Q: How do I know which method to use to solve a system of linear equations?

A: There are two main methods to solve a system of linear equations: the substitution method and the elimination method. The substitution method involves solving one equation for one variable and then substituting that expression into the other equation. The elimination method involves adding or subtracting the equations to eliminate one of the variables. You can choose the method that you prefer or that seems easier to you.

Q: What is the substitution method?

A: The substitution method involves solving one equation for one variable and then substituting that expression into the other equation. This method is useful when one of the equations is already solved for one variable.

Q: What is the elimination method?

A: The elimination method involves adding or subtracting the equations to eliminate one of the variables. This method is useful when the coefficients of one of the variables are the same in both equations.

Q: How do I know if a system of linear equations has a solution?

A: A system of linear equations has a solution if the two equations are consistent with each other. In other words, if the equations are not contradictory, then there is a solution.

Q: What if the system of linear equations has no solution?

A: If the system of linear equations has no solution, it means that the equations are contradictory. In other words, the equations are saying two different things at the same time, and it is not possible to satisfy both equations.

Q: What if the system of linear equations has infinitely many solutions?

A: If the system of linear equations has infinitely many solutions, it means that the equations are dependent on each other. In other words, one equation is a multiple of the other equation, and there are many possible solutions.

Q: How do I know if a system of linear equations has infinitely many solutions?

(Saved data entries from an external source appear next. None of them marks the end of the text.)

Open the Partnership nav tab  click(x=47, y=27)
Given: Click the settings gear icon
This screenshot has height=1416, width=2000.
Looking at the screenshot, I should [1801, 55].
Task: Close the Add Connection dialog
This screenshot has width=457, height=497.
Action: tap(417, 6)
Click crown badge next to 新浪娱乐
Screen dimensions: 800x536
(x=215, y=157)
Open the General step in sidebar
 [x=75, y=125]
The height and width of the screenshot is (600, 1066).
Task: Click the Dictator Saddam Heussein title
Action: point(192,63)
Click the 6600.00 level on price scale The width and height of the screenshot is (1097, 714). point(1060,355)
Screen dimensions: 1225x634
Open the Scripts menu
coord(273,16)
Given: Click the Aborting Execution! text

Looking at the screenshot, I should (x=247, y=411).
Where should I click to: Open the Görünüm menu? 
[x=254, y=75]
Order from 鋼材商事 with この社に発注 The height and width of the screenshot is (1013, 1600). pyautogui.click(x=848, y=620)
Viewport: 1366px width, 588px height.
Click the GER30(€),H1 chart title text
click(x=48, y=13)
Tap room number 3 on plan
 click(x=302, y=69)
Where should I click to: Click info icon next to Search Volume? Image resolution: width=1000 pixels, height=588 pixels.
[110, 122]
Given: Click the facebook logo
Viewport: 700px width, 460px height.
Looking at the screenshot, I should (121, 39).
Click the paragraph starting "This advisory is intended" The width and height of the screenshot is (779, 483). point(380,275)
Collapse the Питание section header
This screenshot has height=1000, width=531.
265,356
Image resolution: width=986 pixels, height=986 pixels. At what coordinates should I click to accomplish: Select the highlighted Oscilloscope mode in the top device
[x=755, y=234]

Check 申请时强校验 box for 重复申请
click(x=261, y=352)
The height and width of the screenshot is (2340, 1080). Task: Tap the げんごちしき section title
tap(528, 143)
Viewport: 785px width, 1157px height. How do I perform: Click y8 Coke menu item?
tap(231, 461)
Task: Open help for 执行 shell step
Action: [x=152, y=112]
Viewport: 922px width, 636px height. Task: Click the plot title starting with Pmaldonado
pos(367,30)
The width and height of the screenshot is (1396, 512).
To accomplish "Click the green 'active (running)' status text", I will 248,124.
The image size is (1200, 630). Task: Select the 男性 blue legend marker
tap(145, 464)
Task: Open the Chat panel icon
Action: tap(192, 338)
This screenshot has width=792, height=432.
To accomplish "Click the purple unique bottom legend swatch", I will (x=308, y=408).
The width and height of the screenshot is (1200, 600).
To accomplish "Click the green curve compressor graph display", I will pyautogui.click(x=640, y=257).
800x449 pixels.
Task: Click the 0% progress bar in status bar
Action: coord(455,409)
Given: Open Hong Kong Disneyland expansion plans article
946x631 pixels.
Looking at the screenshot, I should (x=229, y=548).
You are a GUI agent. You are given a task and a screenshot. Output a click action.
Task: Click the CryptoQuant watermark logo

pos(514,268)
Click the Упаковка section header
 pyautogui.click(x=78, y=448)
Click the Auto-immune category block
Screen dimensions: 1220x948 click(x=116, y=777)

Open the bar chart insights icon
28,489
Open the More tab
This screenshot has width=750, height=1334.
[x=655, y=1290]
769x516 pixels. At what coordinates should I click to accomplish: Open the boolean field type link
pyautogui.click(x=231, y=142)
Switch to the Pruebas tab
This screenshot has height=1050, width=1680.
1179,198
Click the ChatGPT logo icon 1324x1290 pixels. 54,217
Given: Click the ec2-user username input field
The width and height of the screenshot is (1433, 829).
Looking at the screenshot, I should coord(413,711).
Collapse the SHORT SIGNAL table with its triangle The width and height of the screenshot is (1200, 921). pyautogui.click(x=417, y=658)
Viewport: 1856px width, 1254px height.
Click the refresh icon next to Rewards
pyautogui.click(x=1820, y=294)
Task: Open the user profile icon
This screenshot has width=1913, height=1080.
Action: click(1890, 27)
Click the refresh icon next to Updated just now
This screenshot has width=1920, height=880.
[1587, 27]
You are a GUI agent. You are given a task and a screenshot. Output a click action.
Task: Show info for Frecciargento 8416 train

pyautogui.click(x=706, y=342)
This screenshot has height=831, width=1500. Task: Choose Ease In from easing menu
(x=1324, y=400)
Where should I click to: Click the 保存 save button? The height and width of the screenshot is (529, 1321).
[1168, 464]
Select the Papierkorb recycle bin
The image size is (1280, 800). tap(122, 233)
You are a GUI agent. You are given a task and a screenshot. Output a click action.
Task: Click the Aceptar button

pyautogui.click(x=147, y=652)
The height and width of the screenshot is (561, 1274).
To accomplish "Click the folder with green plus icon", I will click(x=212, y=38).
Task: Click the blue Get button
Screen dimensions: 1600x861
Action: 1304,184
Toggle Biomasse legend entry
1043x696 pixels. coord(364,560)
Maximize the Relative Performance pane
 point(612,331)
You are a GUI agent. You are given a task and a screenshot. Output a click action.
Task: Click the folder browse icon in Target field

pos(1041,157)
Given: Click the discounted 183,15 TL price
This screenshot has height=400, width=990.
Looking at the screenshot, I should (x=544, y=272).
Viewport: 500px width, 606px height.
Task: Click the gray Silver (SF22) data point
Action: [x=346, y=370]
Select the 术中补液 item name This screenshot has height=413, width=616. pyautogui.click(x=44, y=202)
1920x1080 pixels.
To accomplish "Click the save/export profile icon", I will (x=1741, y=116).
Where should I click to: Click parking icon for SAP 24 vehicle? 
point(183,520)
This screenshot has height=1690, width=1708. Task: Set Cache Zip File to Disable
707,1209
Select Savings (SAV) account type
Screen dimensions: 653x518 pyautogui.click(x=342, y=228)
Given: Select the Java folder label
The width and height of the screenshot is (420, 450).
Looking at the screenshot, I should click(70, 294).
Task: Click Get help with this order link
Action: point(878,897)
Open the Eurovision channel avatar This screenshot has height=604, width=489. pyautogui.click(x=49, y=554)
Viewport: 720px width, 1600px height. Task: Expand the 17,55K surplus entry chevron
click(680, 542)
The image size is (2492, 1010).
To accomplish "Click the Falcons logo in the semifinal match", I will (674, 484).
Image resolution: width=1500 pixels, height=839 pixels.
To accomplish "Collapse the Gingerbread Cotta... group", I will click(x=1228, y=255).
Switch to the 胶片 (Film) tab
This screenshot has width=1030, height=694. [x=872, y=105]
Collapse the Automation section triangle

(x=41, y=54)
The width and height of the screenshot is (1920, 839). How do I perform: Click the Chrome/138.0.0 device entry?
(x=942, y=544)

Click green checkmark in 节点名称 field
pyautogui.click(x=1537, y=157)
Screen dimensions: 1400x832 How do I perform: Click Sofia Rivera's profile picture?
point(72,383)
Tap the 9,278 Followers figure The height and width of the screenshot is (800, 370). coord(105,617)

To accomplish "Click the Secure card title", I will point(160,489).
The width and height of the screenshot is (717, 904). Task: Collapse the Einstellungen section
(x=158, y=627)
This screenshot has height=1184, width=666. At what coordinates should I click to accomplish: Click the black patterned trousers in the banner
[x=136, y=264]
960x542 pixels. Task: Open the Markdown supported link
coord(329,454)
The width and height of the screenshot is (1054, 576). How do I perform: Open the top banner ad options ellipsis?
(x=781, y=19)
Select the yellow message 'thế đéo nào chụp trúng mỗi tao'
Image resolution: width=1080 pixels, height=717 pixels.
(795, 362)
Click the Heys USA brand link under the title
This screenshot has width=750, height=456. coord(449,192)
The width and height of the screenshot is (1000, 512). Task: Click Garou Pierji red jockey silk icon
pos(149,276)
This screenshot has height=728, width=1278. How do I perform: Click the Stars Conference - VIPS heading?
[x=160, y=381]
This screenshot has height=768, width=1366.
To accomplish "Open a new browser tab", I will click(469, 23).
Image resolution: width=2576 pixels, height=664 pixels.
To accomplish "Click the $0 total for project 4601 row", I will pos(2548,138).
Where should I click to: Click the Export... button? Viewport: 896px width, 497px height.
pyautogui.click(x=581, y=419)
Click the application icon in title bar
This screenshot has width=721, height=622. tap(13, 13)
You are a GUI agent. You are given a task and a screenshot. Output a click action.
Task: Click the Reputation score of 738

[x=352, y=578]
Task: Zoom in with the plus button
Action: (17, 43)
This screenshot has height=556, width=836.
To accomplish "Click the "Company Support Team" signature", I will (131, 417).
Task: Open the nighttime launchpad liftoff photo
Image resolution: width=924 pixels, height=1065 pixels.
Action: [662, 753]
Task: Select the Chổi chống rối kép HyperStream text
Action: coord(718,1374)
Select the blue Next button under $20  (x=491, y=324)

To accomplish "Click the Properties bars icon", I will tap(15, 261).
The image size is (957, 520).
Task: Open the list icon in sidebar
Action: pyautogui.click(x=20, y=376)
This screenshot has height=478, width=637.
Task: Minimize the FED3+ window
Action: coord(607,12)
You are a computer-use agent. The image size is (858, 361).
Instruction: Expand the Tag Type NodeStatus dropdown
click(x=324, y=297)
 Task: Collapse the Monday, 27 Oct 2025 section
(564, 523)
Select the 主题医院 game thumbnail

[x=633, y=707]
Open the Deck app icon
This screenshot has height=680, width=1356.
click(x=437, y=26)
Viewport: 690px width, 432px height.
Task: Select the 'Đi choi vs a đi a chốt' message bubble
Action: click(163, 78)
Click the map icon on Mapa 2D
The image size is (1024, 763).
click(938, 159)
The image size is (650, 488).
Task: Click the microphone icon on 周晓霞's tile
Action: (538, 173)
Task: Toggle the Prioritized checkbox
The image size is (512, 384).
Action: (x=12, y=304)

A: A system of linear equations has infinitely many solutions if the two equations are dependent on each other. In other words, if one equation is a multiple of the other equation, then there are many possible solutions.

Q: Can I use a graphing calculator to solve a system of linear equations?

A: Yes, you can use a graphing calculator to solve a system of linear equations. Graphing calculators can help you visualize the equations and find the solution.

Q: Can I use a computer program to solve a system of linear equations?

A: Yes, you can use a computer program to solve a system of linear equations. Computer programs can help you solve the equations quickly and accurately.

Conclusion

In this article, we have answered some common questions about solving a system of linear equations. We have discussed the substitution method and the elimination method, and we have talked about how to know if a system of linear equations has a solution, no solution, or infinitely many solutions. We have also discussed how to use a graphing calculator and a computer program to solve a system of linear equations.